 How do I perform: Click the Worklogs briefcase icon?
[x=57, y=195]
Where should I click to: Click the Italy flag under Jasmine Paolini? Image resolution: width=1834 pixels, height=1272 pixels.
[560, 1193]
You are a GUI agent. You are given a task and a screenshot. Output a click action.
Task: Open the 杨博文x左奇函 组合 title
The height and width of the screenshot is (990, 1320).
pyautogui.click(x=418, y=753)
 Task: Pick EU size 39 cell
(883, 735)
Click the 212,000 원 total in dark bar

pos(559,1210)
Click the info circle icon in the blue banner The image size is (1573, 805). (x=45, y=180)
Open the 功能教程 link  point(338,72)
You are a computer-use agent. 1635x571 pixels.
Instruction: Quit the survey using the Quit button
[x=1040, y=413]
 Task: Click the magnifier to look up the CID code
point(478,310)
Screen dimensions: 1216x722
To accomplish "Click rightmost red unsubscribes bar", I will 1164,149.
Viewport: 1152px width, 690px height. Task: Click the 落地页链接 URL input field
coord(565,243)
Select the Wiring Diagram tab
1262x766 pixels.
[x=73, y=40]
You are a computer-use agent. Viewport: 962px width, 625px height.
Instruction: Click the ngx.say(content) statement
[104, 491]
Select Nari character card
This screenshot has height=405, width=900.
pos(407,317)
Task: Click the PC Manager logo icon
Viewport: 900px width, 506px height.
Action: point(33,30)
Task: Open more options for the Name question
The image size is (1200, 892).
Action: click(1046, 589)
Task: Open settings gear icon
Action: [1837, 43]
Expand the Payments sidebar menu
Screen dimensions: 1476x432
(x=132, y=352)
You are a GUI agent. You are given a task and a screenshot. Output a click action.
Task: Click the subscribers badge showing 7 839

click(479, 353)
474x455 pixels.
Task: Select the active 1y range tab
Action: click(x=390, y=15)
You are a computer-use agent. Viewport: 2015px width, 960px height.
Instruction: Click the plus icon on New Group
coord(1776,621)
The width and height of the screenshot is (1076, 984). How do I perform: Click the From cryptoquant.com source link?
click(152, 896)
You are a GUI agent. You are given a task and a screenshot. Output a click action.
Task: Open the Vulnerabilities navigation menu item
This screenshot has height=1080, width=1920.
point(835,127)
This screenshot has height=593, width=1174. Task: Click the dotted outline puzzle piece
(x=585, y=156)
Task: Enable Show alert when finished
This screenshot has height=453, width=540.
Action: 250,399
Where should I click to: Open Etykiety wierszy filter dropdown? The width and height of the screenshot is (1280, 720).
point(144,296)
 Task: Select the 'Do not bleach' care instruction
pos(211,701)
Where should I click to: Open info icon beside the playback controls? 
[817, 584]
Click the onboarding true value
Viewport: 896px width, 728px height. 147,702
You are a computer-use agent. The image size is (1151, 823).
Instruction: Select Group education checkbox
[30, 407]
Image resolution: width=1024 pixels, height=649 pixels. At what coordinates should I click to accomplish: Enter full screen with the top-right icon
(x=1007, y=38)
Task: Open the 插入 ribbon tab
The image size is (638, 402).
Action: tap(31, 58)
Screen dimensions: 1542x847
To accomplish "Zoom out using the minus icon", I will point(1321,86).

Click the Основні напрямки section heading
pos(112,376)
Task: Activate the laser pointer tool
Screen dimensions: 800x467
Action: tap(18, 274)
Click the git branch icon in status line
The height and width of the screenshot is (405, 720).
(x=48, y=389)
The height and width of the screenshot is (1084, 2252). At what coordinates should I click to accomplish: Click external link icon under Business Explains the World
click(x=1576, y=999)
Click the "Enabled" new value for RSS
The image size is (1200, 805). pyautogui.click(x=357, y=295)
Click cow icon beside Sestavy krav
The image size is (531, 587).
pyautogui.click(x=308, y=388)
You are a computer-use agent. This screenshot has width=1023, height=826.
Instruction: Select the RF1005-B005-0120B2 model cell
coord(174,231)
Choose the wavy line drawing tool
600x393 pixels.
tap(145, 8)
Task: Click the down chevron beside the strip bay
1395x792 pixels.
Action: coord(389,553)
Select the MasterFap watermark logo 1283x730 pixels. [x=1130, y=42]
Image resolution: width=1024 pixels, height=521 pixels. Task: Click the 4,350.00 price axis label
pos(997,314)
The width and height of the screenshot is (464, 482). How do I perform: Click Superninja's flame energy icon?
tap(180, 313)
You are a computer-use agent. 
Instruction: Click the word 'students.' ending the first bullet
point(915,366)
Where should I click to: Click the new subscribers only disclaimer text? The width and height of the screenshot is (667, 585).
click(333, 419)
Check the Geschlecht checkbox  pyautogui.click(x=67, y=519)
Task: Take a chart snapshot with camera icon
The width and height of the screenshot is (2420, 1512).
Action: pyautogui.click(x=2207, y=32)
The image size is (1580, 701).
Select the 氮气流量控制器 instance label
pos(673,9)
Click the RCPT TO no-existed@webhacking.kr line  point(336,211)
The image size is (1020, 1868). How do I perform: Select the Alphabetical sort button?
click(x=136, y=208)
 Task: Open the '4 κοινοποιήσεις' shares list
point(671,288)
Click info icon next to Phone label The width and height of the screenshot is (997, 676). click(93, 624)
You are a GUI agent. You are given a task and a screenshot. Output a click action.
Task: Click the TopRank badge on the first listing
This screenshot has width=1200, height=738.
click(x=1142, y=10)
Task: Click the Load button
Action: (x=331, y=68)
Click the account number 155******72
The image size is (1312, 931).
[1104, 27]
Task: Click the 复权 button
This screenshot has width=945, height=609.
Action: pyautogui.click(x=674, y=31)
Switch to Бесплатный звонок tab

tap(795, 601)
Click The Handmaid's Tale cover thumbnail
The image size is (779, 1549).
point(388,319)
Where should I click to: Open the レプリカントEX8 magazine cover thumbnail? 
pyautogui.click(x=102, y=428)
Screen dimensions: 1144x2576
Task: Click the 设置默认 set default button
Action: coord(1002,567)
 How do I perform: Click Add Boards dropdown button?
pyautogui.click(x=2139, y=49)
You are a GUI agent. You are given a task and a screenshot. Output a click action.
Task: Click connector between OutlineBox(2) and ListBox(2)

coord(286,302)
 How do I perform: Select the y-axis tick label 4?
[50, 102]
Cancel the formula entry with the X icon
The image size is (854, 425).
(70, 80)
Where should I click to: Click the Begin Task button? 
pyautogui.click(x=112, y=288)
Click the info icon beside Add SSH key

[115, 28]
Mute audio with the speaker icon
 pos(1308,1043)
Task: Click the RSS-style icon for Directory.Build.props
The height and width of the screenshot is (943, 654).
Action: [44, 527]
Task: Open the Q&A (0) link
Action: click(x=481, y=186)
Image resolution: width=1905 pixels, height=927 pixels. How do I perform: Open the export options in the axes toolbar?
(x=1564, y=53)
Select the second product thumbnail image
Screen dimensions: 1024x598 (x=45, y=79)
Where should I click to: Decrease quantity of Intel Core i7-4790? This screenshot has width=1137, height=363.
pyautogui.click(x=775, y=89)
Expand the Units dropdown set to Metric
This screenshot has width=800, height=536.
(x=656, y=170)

■ ■ ■ ■

# EXERCISE INSTRUCTIONS:
Lines in scope run from the one holding "Select the second product thumbnail image" to the last line of the material above; transcribe them exactly and omit the rest.

# ANSWER:
Select the second product thumbnail image
Screen dimensions: 1024x598 (x=45, y=79)
Where should I click to: Decrease quantity of Intel Core i7-4790? This screenshot has width=1137, height=363.
pyautogui.click(x=775, y=89)
Expand the Units dropdown set to Metric
This screenshot has width=800, height=536.
(x=656, y=170)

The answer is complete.